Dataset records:

○ ○ ○ ○ ○ ○ ○

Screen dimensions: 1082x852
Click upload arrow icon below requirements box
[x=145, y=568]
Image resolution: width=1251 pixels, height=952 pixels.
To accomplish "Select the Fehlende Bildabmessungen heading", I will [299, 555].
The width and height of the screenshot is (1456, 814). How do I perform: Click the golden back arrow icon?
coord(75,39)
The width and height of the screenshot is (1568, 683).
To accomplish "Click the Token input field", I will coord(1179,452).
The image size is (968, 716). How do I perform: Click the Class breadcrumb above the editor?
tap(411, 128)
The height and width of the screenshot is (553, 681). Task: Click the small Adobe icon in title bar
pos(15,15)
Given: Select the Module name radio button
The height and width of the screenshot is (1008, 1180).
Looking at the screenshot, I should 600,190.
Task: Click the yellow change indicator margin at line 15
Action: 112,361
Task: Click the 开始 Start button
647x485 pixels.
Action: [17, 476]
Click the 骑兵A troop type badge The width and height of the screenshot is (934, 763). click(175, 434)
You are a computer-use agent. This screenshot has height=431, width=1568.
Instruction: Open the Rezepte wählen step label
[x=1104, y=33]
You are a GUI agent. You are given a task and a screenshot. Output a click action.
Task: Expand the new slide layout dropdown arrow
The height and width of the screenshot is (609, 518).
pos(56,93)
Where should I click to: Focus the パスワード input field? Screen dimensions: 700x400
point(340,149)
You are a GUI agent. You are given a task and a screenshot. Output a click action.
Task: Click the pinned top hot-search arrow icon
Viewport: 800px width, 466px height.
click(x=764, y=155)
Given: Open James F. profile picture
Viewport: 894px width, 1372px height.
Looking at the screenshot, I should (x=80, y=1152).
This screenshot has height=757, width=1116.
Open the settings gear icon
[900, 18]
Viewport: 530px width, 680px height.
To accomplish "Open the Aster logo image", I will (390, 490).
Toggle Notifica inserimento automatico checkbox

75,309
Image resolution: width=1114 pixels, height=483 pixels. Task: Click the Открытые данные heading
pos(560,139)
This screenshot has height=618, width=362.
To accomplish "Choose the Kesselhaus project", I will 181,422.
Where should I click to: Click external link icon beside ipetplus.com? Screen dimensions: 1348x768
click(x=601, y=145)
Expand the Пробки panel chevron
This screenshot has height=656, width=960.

○ ○ ○ ○ ○ ○ ○

ABOUT THIS EXERCISE
Your answer should consist of the lines from the line with "This screenshot has height=618, width=362." through the last line of the data, set down exactly, both included.

WRITTEN REPLY
This screenshot has height=618, width=362.
To accomplish "Choose the Kesselhaus project", I will 181,422.
Where should I click to: Click external link icon beside ipetplus.com? Screen dimensions: 1348x768
click(x=601, y=145)
Expand the Пробки panel chevron
This screenshot has height=656, width=960.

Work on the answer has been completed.